La condanna più pesante è stata inflitta a Dante Apicella, un noto camorrista, che dovrà scontare oltre 16 anni di reclusione. Ma la sentenza ha anche riconosciuto il diritto allo Stato di ricevere un risarcimento da parte di Rete Ferroviaria Italiana, il Ministero dell’Interno e degli Esteri, che verrà quantificato in sede civile. Complessivamente, con la sentenza del giudice Rosaria Maria Aufieri del tribunale di Napoli, sono stati inflitti 38 anni di carcere, un’assoluzione e una multa di 5.000 euro a nove persone coinvolte nell’inchiesta sugli appalti della rete ferroviaria italiana affidati a ditte legate alla camorra. Questa inchiesta, chiamata “binario d’oro”, ha dimostrato come la camorra potesse infiltrarsi ovunque.

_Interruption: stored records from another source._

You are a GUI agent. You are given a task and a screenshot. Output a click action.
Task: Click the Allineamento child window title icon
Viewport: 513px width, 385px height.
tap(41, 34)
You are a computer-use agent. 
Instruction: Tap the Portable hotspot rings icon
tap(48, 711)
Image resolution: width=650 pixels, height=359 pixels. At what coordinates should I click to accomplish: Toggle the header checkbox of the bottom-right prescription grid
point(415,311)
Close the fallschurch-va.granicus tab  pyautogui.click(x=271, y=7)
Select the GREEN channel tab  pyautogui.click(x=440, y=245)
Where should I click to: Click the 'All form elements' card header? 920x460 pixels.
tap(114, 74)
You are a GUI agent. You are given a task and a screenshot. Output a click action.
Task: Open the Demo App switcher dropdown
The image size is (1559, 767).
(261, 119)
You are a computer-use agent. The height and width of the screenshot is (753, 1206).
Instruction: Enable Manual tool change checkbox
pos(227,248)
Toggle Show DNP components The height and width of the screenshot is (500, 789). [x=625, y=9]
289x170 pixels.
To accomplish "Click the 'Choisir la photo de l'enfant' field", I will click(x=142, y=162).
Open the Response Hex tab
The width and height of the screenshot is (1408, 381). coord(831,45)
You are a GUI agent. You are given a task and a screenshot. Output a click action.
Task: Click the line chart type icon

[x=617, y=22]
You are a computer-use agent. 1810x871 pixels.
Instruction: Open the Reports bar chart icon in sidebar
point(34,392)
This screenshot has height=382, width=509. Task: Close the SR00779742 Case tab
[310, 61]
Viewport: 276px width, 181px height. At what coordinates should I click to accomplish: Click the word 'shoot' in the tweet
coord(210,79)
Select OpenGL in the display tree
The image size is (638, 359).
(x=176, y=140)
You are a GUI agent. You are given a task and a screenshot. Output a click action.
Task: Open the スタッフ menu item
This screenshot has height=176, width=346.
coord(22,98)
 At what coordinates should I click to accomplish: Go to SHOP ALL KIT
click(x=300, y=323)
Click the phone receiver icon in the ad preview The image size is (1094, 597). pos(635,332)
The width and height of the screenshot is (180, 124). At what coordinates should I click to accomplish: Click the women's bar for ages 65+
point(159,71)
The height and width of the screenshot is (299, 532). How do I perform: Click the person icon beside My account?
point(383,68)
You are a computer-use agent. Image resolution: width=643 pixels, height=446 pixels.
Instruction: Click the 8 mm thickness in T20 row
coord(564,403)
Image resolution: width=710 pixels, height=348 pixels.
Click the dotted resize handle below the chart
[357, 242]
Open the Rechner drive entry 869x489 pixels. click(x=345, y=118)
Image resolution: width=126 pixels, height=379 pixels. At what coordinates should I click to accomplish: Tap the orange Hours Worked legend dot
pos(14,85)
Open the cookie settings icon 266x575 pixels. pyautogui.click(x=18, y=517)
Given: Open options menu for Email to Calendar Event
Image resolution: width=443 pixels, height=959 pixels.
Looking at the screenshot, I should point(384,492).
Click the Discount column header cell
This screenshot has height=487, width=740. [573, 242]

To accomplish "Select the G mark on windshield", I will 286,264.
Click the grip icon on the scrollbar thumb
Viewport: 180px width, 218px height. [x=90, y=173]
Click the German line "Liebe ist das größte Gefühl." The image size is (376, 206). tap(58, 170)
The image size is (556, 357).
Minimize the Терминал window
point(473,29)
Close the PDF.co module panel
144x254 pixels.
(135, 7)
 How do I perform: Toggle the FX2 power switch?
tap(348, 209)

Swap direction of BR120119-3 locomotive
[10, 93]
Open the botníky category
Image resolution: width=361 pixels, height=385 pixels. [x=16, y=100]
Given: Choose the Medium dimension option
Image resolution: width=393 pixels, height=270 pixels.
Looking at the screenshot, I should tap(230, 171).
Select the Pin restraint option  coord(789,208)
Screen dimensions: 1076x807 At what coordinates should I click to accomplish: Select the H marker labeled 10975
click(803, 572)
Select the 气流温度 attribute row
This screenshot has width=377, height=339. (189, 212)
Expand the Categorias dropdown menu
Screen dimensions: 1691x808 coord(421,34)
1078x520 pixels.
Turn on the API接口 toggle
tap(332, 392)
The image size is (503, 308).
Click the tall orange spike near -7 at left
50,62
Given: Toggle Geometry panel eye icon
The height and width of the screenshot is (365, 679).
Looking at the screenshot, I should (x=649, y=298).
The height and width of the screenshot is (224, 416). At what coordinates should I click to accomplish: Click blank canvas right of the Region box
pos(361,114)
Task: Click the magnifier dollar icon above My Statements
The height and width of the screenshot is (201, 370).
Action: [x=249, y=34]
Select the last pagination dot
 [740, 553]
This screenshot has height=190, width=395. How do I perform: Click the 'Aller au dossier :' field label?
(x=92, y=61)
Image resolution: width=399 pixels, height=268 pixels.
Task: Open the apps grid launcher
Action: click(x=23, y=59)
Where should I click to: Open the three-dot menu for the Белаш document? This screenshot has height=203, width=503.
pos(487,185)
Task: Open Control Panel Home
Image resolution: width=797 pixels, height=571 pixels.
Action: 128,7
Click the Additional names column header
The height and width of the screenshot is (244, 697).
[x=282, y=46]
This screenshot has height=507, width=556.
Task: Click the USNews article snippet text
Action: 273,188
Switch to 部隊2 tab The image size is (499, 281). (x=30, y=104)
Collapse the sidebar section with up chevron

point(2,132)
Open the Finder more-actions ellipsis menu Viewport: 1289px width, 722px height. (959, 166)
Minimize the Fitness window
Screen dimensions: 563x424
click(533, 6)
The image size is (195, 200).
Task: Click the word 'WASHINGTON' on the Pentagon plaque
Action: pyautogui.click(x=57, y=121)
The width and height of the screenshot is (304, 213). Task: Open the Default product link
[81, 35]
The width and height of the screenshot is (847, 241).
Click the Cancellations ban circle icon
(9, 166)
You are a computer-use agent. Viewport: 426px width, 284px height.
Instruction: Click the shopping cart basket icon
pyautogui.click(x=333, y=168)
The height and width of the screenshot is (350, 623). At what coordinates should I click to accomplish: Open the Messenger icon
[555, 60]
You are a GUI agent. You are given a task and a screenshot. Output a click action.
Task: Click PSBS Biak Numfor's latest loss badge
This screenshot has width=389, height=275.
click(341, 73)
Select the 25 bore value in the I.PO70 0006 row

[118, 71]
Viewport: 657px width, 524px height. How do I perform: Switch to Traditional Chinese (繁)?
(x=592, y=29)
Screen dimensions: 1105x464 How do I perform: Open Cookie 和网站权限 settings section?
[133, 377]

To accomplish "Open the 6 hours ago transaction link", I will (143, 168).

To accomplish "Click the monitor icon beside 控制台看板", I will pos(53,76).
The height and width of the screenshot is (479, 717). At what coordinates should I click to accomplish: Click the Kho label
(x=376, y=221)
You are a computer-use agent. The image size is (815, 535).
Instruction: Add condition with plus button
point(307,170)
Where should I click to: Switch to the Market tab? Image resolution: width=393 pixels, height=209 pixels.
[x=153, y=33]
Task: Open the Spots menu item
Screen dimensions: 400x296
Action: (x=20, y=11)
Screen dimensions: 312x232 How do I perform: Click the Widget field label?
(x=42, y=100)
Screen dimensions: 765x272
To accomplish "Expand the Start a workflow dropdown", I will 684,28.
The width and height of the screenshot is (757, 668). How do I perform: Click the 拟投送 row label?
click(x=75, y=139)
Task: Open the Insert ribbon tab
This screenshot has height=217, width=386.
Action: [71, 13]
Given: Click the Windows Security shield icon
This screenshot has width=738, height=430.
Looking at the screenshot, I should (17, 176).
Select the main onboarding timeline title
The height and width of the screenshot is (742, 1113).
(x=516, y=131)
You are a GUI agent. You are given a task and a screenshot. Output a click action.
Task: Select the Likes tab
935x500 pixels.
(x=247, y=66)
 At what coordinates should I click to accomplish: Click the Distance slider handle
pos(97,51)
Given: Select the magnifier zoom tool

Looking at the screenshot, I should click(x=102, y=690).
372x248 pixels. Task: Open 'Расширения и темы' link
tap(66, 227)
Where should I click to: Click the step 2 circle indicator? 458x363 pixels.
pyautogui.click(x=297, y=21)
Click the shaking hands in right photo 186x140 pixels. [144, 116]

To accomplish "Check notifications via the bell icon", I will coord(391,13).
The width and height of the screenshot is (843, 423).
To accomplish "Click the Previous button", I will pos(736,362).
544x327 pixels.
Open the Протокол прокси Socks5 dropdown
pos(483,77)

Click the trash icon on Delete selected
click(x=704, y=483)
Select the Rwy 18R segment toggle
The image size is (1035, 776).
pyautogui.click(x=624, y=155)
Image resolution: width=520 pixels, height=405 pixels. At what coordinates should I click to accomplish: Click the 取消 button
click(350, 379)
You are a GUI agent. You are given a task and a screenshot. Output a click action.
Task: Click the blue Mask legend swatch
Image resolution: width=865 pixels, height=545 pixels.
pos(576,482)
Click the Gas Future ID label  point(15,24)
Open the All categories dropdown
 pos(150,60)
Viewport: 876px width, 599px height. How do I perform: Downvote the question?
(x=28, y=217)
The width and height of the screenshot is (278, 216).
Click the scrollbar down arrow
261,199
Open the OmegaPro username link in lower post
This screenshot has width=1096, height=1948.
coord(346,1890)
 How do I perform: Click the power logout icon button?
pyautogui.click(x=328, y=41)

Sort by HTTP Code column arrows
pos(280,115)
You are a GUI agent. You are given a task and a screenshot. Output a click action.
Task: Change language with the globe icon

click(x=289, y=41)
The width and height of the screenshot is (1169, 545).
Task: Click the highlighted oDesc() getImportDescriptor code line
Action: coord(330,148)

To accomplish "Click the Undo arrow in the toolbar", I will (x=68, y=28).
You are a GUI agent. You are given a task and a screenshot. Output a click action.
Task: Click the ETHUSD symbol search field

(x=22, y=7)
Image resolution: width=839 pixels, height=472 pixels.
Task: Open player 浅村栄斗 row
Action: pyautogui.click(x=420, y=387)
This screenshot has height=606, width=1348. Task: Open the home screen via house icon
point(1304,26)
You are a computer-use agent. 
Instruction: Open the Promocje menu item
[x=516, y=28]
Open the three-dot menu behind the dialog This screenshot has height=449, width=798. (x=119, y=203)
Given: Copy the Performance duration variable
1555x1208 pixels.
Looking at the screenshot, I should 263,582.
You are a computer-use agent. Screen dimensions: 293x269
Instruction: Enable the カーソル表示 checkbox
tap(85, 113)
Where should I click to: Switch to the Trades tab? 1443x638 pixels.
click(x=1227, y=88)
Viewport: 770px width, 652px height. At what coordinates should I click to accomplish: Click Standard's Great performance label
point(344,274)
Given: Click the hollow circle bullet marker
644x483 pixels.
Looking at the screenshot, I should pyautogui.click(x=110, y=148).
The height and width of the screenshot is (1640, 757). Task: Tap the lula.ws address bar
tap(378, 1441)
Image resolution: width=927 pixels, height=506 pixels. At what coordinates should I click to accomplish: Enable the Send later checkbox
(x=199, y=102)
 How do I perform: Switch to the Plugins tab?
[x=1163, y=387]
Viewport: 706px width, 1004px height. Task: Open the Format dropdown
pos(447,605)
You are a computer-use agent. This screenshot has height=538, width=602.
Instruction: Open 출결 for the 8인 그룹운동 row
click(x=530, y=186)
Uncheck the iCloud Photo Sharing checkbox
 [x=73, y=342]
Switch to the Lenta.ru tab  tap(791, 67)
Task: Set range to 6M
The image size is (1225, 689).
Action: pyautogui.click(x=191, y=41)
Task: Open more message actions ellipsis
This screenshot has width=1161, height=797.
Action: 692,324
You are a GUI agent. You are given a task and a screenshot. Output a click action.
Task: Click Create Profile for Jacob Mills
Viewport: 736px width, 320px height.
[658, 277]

Dante Apicella dovrà trascorrere ben 16 anni e 5 mesi in carcere, con l’applicazione del regime di vigilanza e l’interdizione perpetua dai pubblici uffici. Antonio Magliulo, imprenditore accusato di cambiare assegni per conto del clan, è stato condannato a 8 anni e 10 mesi di reclusione, mentre Augusto Gagliardo è stato condannato a 4 anni di reclusione e una multa di 5.000 euro. Giulio Del Vasto dovrà scontare 3 anni e 6 mesi di reclusione, Guido Giardino 2 anni e 8 mesi, Antonio D’Ambrosca, Pasquale D’Ambrosca e Pietro Andreozzi 1 anno e 10 mesi. Luigi Russo è stato assolto. Nell’atto di accusa, tra le altre cose, si ipotizzava che Luigi Schiavone, amministratore e socio di aziende gestite dal clan attraverso Dante Apicella, avesse fornito supporto alla camorra dei Casalesi intestando alcuni terreni a nome di Dante Apicella. In realtà, gli altri 59 indagati hanno scelto il rito ordinario. Il processo è in corso a Santa Maria Capua Vetere. Le accuse a loro carico vanno dall’associazione a delinquere di tipo camorristico, all’estorsione, all’intestazione fittizia di beni, alla turbativa d’asta, alla corruzione, al riciclaggio con l’aggravante della metodologia mafiosa e alla rivelazione di atti coperti dal segreto delle indagini. Quando l’inchiesta è scoppiata, i nomi che sono emersi sono stati quelli di Nicola e Vincenzo Schiavone. Quest’ultimo, secondo la Procura Antimafia, avrebbe costretto Giovanni F. e suo figlio Vincenzo, proprietari di un’impresa di Sparanise, ad acquistare la società “Saret appalto reti elettriche e telefoniche” con sede a Quarto, altrimenti sarebbero stati revocati altri subappalti. Inoltre, Vincenzo Schiavone e Claudio Puocci avrebbero chiesto denaro alle ditte di Sparanise che stavano eseguendo dei lavori in subappalto per la Ansaldo Energia presso la centrale elettrica. Secondo gli inquirenti, Nicola Schiavone, padrino di battesimo del figlio di Sandokan, Nicola Schiavone, oggi collaboratore di giustizia, avrebbe fatto affari grazie a un patto stretto con le famiglie mafiose. La moglie del boss Francesco, Giuseppina Nappa, disse in un’intercettazione che Schiavone avrebbe usato “il lievito madre” di Sandokan. Si ipotizza che Schiavone sia entrato in contatto con RFI a Roma e abbia ottenuto commesse in cambio di mazzette e regali, con il benestare di Dante Apicella.